She, too, was criticized.   Writing in the Huffington Post, Lee Moran posted several negative tweets, most of them noting that Ms. Trump/Mrs. Kushner would more usefully convey her message of tolerance to her father, who is President of the United States.   One of them pointed out "seriously, #Ivanka? Are you so tone-deaf, drowining in hubris, that u don't realize how disingenuous & ironic this tweet is?"

Notwithstanding the power of Steve Bannon and the insensitivity generally of the Administration toward anti-Semitism, the irony is limited.   Ivanka is an Orthodox Jew, as is husband Jared. However, there is less to her tweet than meets the eye.

No one, not even the religiously tolerant, would argue that the USA is not a country built upon the principle of religous tolerance, although that tolerance- initially- was granted primarily to Protestants.

More significantly, however, "we must protect our houses of worship & religious centers" means next to nothing. It is akin to the all-purpose apology "..... if anyone was offended by something said...."   Ezra Klein tweets, "What is the point of not using the words 'Jewish,' 'Jewish Community Center,' or anti-Semitism' in this context?"

The question is rhetorical or at least should be. We know what the point is.

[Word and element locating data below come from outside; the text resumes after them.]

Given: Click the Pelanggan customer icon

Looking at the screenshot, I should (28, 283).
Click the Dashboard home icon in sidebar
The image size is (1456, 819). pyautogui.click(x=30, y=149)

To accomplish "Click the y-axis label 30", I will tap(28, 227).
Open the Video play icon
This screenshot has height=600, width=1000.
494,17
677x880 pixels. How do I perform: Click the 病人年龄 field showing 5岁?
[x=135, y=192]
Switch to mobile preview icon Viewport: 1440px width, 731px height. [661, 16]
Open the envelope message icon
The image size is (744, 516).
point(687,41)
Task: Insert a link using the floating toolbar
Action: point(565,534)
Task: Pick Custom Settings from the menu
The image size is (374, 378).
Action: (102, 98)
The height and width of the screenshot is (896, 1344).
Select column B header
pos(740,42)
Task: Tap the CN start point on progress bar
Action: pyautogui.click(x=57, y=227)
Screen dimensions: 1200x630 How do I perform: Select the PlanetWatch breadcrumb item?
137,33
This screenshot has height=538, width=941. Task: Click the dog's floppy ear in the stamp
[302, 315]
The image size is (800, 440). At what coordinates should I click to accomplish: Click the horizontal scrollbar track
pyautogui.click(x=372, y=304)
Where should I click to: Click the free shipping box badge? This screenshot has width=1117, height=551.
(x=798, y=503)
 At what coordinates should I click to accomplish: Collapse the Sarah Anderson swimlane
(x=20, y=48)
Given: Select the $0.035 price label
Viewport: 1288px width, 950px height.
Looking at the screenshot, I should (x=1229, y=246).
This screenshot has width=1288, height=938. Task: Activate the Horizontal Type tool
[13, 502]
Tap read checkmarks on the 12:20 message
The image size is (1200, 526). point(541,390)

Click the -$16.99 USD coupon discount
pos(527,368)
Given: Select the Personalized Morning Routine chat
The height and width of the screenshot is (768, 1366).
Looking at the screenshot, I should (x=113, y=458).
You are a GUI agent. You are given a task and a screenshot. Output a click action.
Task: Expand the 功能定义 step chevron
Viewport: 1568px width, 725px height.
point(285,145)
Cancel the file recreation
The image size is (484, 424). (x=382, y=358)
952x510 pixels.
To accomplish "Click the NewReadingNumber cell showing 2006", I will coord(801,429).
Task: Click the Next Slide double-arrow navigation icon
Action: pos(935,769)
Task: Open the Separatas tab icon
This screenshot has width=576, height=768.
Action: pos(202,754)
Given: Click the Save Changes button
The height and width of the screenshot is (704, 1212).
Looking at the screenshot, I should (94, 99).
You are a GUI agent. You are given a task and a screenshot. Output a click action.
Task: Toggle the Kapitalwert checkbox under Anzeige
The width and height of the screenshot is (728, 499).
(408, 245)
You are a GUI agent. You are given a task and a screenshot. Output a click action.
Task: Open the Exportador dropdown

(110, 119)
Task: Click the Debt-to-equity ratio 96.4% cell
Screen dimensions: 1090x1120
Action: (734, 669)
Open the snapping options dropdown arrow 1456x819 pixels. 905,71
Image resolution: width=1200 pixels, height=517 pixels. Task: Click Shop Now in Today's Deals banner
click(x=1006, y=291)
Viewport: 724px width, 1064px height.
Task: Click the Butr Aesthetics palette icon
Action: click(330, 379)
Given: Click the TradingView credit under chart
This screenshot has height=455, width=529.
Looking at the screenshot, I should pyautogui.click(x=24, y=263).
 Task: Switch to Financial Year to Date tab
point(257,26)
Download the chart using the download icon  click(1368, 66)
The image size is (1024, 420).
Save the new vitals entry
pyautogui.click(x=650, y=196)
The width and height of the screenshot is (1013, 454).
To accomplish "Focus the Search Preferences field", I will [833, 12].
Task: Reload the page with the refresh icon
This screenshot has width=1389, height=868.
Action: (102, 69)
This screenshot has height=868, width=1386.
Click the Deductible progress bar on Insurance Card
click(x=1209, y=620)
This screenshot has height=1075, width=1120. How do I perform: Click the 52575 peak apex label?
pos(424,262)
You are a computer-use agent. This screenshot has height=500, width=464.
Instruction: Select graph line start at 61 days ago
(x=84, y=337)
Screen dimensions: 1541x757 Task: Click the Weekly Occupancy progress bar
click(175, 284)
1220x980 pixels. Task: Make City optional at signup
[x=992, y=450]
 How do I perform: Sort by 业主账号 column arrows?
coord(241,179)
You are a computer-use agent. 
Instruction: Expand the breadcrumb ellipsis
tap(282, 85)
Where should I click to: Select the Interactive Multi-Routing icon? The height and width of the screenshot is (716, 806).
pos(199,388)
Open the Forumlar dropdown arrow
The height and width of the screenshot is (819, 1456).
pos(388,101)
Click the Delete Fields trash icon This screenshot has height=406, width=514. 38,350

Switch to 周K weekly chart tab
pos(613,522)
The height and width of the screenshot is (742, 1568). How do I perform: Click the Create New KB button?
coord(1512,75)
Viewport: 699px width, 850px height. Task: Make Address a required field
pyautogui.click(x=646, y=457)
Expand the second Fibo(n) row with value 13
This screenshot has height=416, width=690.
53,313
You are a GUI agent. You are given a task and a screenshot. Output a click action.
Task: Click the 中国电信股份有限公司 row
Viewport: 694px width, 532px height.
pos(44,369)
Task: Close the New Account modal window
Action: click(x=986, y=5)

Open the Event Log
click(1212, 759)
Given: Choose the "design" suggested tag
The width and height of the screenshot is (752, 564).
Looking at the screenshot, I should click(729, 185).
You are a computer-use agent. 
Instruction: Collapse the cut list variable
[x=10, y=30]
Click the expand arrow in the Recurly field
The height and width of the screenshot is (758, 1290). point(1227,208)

Fans of her father, even his base of alternative right supporters, have little quarrel with the bland "our houses of worship & religious centers."  But many of them, especially ones of the alternative right, have a problem with Jews.  Additionally, quite a few of Trump's supporters across-the-board believe that it is Christians who are discriminated against and need protection.

Presumably, Donald J. Trump is not anit-Semitic, and not only because he has a daughter who converted to Judaism and married a Jew.  Rather, there may be many things Trump says or fails to say, does or does not do, in which he does not believe. But a fellow who correctly understood that he could publicly "shoot somebody and not lose voters" knows who his voters are and the many ways to appeal to them.